ACC is the congenital absence of skin, predominantly involving the scalp. The pathogenesis is primarily related to antenatal trauma, vascular disruptions, thrombosis, teratogens, and genetic factors.[3] A typical lesion in ACC is usually an absence of overlying skin of variable size (0.5–10 cm), which is noninflammatory, well-circumscribed, and with a membranous or nonmembranous surface. Most defects are small and superficial, but in 15%–20% of cases, there may be the absence of underlying flat bones, especially if lesions are >10 cm.[4] ACC lesions with underlying calvarial defects can be complicated with hemorrhage, infection, sinus venous thrombosis, and occasionally, mortality.[5]
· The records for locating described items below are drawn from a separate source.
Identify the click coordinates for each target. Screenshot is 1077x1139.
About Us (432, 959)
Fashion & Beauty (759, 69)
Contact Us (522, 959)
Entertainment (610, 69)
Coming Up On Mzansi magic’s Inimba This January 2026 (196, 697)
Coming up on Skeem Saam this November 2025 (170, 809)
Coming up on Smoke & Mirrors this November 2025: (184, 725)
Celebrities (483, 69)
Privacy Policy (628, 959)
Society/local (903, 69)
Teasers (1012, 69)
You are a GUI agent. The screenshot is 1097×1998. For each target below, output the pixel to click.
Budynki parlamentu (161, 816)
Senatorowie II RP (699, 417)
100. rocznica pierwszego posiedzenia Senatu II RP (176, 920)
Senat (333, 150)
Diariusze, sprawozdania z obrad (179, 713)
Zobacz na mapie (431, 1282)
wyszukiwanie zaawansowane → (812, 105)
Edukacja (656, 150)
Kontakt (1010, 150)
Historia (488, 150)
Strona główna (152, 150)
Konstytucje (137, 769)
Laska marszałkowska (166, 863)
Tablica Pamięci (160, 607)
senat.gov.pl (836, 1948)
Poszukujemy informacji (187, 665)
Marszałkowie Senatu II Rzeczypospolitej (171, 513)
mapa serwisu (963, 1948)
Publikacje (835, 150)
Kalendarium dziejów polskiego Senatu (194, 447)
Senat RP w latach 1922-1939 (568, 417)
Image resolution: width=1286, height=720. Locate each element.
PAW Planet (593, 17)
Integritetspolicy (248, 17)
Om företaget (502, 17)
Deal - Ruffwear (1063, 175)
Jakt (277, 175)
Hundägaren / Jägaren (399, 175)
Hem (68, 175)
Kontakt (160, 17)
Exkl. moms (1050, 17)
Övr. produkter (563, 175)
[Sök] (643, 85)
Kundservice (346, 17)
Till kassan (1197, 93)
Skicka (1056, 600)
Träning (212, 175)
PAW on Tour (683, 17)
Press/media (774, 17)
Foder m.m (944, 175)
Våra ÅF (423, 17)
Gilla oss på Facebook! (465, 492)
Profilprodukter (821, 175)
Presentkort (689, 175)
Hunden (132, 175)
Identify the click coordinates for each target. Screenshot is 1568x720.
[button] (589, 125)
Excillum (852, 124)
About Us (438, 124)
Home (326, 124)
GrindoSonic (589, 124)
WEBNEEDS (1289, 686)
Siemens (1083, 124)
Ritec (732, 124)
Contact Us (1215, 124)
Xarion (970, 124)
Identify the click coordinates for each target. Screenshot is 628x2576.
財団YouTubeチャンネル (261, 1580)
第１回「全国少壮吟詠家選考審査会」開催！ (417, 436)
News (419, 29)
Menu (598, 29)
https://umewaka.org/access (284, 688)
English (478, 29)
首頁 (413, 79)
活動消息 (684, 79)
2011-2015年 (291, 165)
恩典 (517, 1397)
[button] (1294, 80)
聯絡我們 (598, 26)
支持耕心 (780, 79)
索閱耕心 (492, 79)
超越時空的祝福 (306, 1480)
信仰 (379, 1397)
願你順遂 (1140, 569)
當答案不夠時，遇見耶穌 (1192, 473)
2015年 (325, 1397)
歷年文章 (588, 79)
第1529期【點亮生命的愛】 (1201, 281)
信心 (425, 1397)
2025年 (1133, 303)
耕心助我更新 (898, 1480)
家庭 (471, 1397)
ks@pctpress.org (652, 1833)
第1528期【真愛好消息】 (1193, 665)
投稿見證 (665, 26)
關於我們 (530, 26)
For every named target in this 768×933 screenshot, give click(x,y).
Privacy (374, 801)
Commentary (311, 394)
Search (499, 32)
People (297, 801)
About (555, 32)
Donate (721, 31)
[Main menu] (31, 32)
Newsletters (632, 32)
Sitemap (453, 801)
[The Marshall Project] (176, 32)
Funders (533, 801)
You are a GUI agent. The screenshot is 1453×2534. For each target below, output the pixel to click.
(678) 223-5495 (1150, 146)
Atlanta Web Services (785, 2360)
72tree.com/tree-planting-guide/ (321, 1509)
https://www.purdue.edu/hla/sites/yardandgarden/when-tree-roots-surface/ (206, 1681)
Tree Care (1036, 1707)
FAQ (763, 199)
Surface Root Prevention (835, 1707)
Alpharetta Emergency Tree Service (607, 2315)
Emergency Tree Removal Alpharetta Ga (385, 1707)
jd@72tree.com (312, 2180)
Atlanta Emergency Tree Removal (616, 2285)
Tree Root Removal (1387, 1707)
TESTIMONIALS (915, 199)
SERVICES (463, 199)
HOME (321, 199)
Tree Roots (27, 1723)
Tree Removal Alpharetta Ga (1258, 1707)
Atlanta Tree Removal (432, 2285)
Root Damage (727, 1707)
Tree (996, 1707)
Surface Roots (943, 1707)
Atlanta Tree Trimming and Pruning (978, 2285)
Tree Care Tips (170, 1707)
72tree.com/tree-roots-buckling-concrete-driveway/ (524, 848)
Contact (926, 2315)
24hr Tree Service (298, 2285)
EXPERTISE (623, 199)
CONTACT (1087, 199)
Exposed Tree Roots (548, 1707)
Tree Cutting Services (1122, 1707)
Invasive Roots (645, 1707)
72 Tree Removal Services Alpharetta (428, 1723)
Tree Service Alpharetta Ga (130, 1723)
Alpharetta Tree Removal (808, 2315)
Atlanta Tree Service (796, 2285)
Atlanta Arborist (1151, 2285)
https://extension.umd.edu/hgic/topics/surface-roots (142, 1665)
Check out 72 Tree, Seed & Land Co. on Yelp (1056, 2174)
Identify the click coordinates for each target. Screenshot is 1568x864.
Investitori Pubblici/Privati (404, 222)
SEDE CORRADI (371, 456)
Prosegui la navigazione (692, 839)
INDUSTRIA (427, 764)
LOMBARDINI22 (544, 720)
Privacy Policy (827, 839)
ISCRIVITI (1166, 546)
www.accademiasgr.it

Hypocalvaria is a rare congenital anomaly. It is characterized by the partial absence of flat bones of the skull, associated muscles, and dura mater. Acalvaria (complete absence of skull bones) is the severest form. Hypocalvaria is a postneurulation defect, although some argue that it occurs because of defective primary neurulation resulting in nonclosure of anterior neuropore.[6] Isolated acalvaria or hypocalveria has normal overlying skin. When it is associated with an overlying skin defect (as in index case), it is usually due to extensive scalp ACC (15%–20% of cases may have absent skull bones), or amniotic band sequence.[5],[7]

The ACC lesions are typically sporadic, although genetic inheritance is found in some cases where it may be autosomal dominant or recessive. ACC was classified into seven groups by Frieden in 1986, and this classification is still accepted today.[8] Group 1 is scalp ACC without multiple anomalies, Group 2 is scalp ACC with limb abnormalities, Group 3 is scalp ACC with epidermal and organoid nevi, Group 4 is ACC overlying congenital malformations, Group 5 is ACC with associated fetus papyraceus or placental infarct, Group 6 is ACC with epidermolysis bullosa, Group 7 is ACC localized to extremities without blistering, Group 8 is ACC due to specific teratogens, and Group 9 is ACC associated with malformation syndromes.[8]

The diagnosis of ACC is based on the clinical description. In large lesions, underlying calvarial defects should be suspected and confirmed based on clinicoradiological assessment for the absence of cranial bones. Screening for other complications such as sinus venous thrombosis, bleeding, central nervous system anomalies, and meningitis should be done simultaneously.[8]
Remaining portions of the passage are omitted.